(Dataset entries)
::::::

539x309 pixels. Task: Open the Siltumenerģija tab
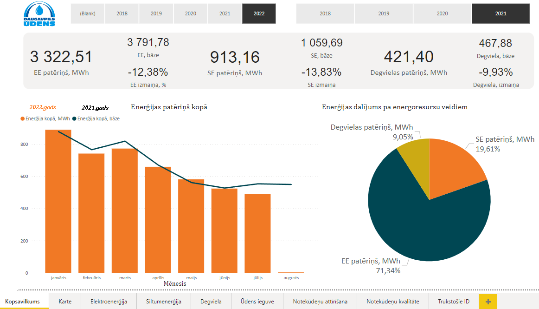[163, 302]
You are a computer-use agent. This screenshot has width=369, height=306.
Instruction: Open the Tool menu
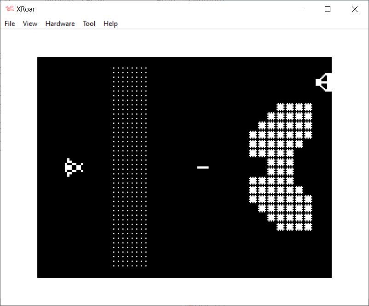[x=89, y=23]
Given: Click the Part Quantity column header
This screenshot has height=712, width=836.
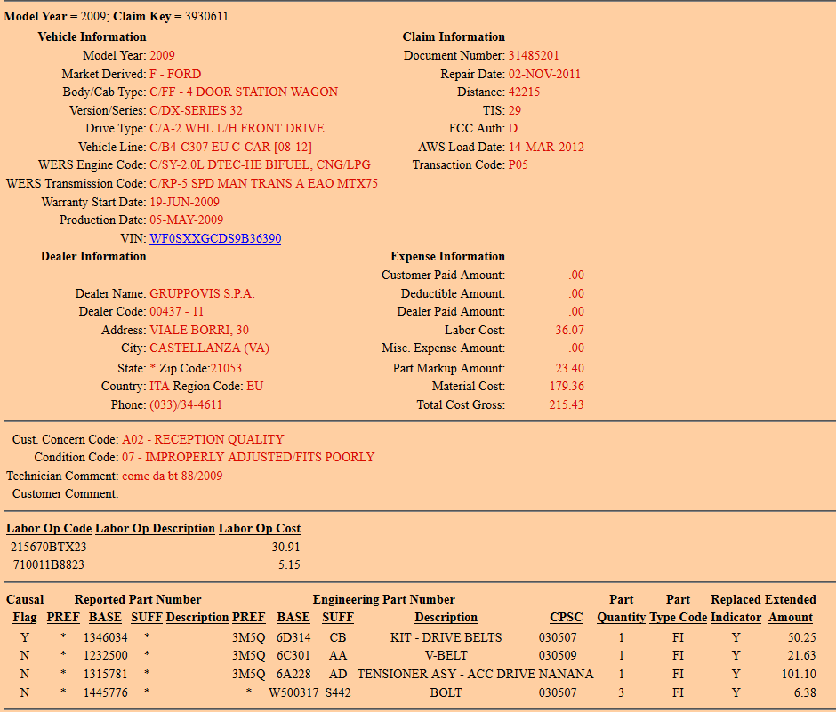Looking at the screenshot, I should point(621,617).
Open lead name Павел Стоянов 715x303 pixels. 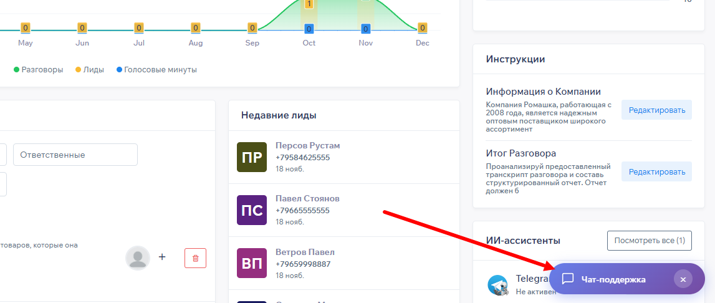point(307,198)
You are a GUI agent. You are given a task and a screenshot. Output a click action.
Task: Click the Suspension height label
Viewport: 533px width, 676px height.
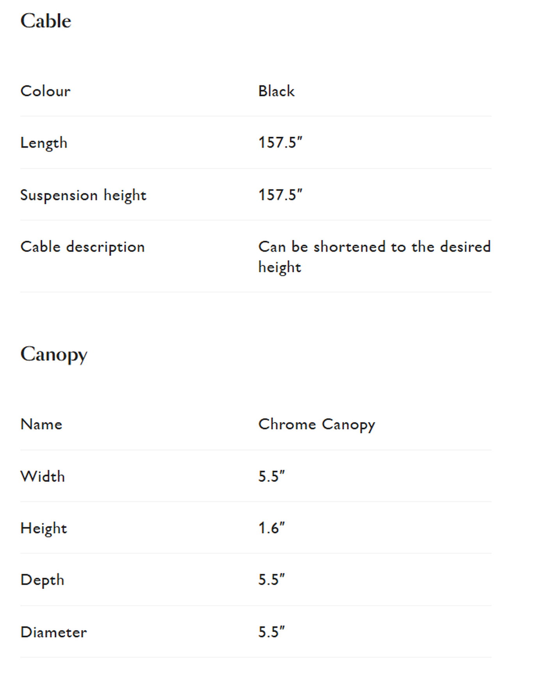coord(83,195)
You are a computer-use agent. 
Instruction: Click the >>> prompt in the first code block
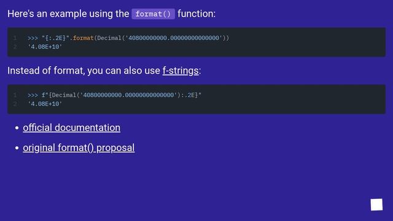click(x=33, y=38)
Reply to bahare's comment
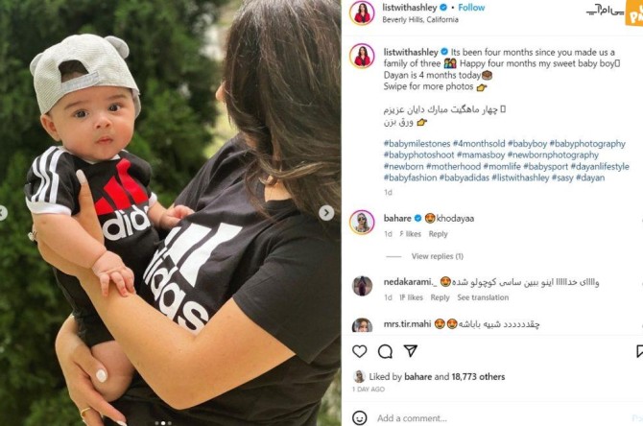Image resolution: width=643 pixels, height=426 pixels. click(x=438, y=234)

::::::

Please give a word-for-word transcript of the lines from the one holding "Viewport: 533px width, 676px height." through the final line of the entries, both ends kept, with no pictures.

Answer for the task:
Viewport: 533px width, 676px height.
coord(83,195)
You are a computer-use agent. 
Instruction: Click the >>> prompt in the first code block
click(x=33, y=38)
Reply to bahare's comment
Image resolution: width=643 pixels, height=426 pixels. click(x=438, y=234)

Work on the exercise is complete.